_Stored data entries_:
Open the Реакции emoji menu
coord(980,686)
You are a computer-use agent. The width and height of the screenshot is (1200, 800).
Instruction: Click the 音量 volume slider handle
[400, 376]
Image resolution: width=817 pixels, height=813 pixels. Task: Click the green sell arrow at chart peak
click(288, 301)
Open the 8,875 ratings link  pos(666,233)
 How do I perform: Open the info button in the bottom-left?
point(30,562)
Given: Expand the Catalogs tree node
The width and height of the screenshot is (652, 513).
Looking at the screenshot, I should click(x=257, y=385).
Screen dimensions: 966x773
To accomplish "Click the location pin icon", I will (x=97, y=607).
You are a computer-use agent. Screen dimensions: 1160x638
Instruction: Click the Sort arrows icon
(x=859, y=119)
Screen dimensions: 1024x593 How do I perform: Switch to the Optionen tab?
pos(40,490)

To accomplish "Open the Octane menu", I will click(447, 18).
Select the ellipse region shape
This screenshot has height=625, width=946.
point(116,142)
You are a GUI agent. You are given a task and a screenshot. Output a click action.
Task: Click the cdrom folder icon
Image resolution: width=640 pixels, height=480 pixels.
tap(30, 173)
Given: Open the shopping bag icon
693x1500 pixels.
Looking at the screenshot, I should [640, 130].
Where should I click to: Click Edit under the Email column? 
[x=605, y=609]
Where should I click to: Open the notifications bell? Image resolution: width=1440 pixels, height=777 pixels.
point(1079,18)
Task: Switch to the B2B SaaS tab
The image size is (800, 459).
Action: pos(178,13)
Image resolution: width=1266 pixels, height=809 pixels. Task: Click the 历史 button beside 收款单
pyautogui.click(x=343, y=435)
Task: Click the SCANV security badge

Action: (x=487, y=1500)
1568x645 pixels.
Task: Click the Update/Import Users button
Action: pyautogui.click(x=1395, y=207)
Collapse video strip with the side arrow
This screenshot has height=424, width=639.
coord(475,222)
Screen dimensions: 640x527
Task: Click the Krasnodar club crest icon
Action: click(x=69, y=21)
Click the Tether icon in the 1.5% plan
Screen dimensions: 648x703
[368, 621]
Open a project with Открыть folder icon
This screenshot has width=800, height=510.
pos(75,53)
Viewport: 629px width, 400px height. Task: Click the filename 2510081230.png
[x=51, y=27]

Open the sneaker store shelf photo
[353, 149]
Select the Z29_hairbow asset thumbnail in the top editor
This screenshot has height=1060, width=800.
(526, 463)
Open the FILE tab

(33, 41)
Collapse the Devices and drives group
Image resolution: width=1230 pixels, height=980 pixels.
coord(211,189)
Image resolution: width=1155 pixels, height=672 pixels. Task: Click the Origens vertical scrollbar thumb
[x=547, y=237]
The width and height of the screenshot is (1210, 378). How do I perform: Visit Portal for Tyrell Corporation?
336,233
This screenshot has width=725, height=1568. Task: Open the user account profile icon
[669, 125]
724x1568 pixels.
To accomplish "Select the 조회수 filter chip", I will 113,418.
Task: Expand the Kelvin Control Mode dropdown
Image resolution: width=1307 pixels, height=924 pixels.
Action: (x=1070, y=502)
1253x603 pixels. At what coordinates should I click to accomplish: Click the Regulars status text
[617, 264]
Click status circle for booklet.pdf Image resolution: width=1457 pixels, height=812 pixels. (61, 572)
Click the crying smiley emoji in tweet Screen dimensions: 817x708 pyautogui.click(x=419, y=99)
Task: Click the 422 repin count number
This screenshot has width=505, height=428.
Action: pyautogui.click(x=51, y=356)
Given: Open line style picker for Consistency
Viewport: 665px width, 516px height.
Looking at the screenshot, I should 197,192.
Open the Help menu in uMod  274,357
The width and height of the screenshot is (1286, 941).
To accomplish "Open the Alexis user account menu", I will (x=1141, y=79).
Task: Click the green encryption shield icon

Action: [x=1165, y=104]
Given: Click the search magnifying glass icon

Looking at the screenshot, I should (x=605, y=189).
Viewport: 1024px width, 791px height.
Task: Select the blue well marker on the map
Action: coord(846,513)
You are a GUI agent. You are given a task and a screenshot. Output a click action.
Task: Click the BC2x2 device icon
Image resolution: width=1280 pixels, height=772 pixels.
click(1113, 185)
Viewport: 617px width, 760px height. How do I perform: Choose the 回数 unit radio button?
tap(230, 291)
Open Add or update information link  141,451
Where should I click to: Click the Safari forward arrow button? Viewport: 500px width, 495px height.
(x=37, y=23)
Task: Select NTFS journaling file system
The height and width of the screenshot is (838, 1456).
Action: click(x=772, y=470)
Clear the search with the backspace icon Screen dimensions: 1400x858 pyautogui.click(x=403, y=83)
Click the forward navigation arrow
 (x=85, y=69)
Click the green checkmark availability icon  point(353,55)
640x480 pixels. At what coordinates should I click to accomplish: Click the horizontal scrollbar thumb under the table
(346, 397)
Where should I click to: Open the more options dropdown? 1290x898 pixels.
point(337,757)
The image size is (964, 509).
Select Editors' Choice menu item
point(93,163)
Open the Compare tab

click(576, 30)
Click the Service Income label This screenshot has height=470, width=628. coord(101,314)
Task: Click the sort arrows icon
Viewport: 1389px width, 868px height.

_Required work_: Reply with nothing but the number of lines in the data above that contain "agent".

_Output for this exercise_: 4